(Records from a data collection)

════════════════════

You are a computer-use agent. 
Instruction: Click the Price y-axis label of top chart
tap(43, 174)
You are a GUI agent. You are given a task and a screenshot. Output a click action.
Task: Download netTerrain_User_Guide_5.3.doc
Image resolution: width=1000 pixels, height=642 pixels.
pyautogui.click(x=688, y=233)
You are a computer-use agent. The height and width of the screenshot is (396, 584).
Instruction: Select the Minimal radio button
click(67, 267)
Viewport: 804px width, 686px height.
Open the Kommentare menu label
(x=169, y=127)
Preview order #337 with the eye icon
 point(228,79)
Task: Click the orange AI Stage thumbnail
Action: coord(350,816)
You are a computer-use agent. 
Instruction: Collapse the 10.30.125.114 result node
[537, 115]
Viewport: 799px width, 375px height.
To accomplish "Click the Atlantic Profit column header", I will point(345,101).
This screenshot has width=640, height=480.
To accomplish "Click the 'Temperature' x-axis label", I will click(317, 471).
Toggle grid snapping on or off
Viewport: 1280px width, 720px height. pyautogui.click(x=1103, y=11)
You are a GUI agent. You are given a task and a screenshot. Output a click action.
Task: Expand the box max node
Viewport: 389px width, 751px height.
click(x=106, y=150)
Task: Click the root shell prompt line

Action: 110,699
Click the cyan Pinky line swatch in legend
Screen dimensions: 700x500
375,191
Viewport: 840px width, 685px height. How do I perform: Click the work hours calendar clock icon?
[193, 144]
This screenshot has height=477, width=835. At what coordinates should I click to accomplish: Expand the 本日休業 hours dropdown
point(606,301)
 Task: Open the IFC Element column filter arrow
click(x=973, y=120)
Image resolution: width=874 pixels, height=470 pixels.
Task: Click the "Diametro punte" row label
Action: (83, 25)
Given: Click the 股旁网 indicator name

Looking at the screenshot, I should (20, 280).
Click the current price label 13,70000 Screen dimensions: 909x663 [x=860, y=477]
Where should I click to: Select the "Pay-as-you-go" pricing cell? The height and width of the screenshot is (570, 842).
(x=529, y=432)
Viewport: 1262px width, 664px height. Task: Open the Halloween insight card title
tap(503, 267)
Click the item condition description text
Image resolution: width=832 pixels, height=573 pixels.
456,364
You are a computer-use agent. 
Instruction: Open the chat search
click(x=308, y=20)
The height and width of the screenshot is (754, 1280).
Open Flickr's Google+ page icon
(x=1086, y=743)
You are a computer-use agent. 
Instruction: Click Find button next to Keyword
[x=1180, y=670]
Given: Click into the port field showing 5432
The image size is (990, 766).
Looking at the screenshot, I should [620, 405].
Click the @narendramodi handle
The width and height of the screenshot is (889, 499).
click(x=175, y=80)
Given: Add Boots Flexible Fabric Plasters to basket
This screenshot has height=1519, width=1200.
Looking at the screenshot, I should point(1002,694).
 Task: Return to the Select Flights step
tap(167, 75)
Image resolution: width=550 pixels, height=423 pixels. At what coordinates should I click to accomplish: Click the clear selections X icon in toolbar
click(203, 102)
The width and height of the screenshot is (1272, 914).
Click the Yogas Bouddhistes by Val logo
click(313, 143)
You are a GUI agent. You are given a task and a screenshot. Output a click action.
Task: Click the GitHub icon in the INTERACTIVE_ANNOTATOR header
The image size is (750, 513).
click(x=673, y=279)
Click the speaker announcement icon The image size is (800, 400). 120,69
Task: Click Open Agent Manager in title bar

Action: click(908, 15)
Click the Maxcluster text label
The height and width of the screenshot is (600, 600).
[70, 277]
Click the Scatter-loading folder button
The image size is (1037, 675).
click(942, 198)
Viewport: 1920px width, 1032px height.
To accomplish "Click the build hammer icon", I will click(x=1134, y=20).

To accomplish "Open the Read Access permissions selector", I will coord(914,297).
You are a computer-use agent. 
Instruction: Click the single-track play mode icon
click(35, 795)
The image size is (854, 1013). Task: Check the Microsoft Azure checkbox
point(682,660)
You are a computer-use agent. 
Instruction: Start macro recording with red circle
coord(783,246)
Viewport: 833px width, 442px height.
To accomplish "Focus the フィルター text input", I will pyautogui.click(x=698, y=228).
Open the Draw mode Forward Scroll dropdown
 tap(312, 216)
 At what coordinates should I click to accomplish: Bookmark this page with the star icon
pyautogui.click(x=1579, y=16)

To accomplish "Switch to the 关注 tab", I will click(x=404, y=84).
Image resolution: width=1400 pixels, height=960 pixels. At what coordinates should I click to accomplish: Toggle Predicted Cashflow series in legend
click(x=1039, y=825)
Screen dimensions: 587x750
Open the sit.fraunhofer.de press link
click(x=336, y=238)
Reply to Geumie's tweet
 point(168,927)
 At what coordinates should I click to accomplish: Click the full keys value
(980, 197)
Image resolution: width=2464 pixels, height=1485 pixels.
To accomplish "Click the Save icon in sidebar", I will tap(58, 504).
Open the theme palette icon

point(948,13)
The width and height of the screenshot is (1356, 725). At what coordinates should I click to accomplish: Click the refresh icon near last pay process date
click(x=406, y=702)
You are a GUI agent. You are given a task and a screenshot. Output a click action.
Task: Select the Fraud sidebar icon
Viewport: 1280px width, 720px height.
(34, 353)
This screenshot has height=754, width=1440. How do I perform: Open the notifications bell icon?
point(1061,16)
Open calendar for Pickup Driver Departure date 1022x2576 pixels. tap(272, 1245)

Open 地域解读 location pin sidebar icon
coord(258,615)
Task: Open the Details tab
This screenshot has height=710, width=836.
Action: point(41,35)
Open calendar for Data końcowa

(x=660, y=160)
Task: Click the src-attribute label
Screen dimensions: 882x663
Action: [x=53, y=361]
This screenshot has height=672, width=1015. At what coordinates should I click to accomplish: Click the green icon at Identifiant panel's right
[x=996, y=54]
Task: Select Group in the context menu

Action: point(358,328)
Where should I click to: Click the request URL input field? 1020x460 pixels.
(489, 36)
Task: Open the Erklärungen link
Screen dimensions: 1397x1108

════════════════════

DESCRIPTION OF THE TASK:
Exactly as written, copy out all the entries above.

EXERCISE OUTPUT:
You are a computer-use agent. 
Instruction: Click the Price y-axis label of top chart
tap(43, 174)
You are a GUI agent. You are given a task and a screenshot. Output a click action.
Task: Download netTerrain_User_Guide_5.3.doc
Image resolution: width=1000 pixels, height=642 pixels.
pyautogui.click(x=688, y=233)
You are a computer-use agent. The height and width of the screenshot is (396, 584).
Instruction: Select the Minimal radio button
click(67, 267)
Viewport: 804px width, 686px height.
Open the Kommentare menu label
(x=169, y=127)
Preview order #337 with the eye icon
 point(228,79)
Task: Click the orange AI Stage thumbnail
Action: coord(350,816)
You are a computer-use agent. 
Instruction: Collapse the 10.30.125.114 result node
[537, 115]
Viewport: 799px width, 375px height.
To accomplish "Click the Atlantic Profit column header", I will point(345,101).
This screenshot has width=640, height=480.
To accomplish "Click the 'Temperature' x-axis label", I will click(317, 471).
Toggle grid snapping on or off
Viewport: 1280px width, 720px height. pyautogui.click(x=1103, y=11)
You are a GUI agent. You are given a task and a screenshot. Output a click action.
Task: Expand the box max node
Viewport: 389px width, 751px height.
click(x=106, y=150)
Task: Click the root shell prompt line

Action: 110,699
Click the cyan Pinky line swatch in legend
Screen dimensions: 700x500
375,191
Viewport: 840px width, 685px height. How do I perform: Click the work hours calendar clock icon?
[193, 144]
This screenshot has height=477, width=835. At what coordinates should I click to accomplish: Expand the 本日休業 hours dropdown
point(606,301)
 Task: Open the IFC Element column filter arrow
click(x=973, y=120)
Image resolution: width=874 pixels, height=470 pixels.
Task: Click the "Diametro punte" row label
Action: (83, 25)
Given: Click the 股旁网 indicator name

Looking at the screenshot, I should (20, 280).
Click the current price label 13,70000 Screen dimensions: 909x663 [x=860, y=477]
Where should I click to: Select the "Pay-as-you-go" pricing cell? The height and width of the screenshot is (570, 842).
(x=529, y=432)
Viewport: 1262px width, 664px height. Task: Open the Halloween insight card title
tap(503, 267)
Click the item condition description text
Image resolution: width=832 pixels, height=573 pixels.
456,364
You are a computer-use agent. 
Instruction: Open the chat search
click(x=308, y=20)
The height and width of the screenshot is (754, 1280).
Open Flickr's Google+ page icon
(x=1086, y=743)
You are a computer-use agent. 
Instruction: Click Find button next to Keyword
[x=1180, y=670]
Given: Click into the port field showing 5432
The image size is (990, 766).
Looking at the screenshot, I should [620, 405].
Click the @narendramodi handle
The width and height of the screenshot is (889, 499).
click(x=175, y=80)
Given: Add Boots Flexible Fabric Plasters to basket
This screenshot has height=1519, width=1200.
Looking at the screenshot, I should point(1002,694).
 Task: Return to the Select Flights step
tap(167, 75)
Image resolution: width=550 pixels, height=423 pixels. At what coordinates should I click to accomplish: Click the clear selections X icon in toolbar
click(203, 102)
The width and height of the screenshot is (1272, 914).
Click the Yogas Bouddhistes by Val logo
click(313, 143)
You are a GUI agent. You are given a task and a screenshot. Output a click action.
Task: Click the GitHub icon in the INTERACTIVE_ANNOTATOR header
The image size is (750, 513).
click(x=673, y=279)
Click the speaker announcement icon The image size is (800, 400). 120,69
Task: Click Open Agent Manager in title bar

Action: click(908, 15)
Click the Maxcluster text label
The height and width of the screenshot is (600, 600).
[70, 277]
Click the Scatter-loading folder button
The image size is (1037, 675).
click(942, 198)
Viewport: 1920px width, 1032px height.
To accomplish "Click the build hammer icon", I will click(x=1134, y=20).

To accomplish "Open the Read Access permissions selector", I will coord(914,297).
You are a computer-use agent. 
Instruction: Click the single-track play mode icon
click(35, 795)
The image size is (854, 1013). Task: Check the Microsoft Azure checkbox
point(682,660)
You are a computer-use agent. 
Instruction: Start macro recording with red circle
coord(783,246)
Viewport: 833px width, 442px height.
To accomplish "Focus the フィルター text input", I will pyautogui.click(x=698, y=228).
Open the Draw mode Forward Scroll dropdown
 tap(312, 216)
 At what coordinates should I click to accomplish: Bookmark this page with the star icon
pyautogui.click(x=1579, y=16)

To accomplish "Switch to the 关注 tab", I will click(x=404, y=84).
Image resolution: width=1400 pixels, height=960 pixels. At what coordinates should I click to accomplish: Toggle Predicted Cashflow series in legend
click(x=1039, y=825)
Screen dimensions: 587x750
Open the sit.fraunhofer.de press link
click(x=336, y=238)
Reply to Geumie's tweet
 point(168,927)
 At what coordinates should I click to accomplish: Click the full keys value
(980, 197)
Image resolution: width=2464 pixels, height=1485 pixels.
To accomplish "Click the Save icon in sidebar", I will tap(58, 504).
Open the theme palette icon

point(948,13)
The width and height of the screenshot is (1356, 725). At what coordinates should I click to accomplish: Click the refresh icon near last pay process date
click(x=406, y=702)
You are a GUI agent. You are given a task and a screenshot. Output a click action.
Task: Select the Fraud sidebar icon
Viewport: 1280px width, 720px height.
(34, 353)
This screenshot has height=754, width=1440. How do I perform: Open the notifications bell icon?
point(1061,16)
Open calendar for Pickup Driver Departure date 1022x2576 pixels. tap(272, 1245)

Open 地域解读 location pin sidebar icon
coord(258,615)
Task: Open the Details tab
This screenshot has height=710, width=836.
Action: point(41,35)
Open calendar for Data końcowa

(x=660, y=160)
Task: Click the src-attribute label
Screen dimensions: 882x663
Action: [x=53, y=361]
This screenshot has height=672, width=1015. At what coordinates should I click to accomplish: Click the green icon at Identifiant panel's right
[x=996, y=54]
Task: Select Group in the context menu

Action: point(358,328)
Where should I click to: Click the request URL input field? 1020x460 pixels.
(489, 36)
Task: Open the Erklärungen link
Screen dimensions: 1397x1108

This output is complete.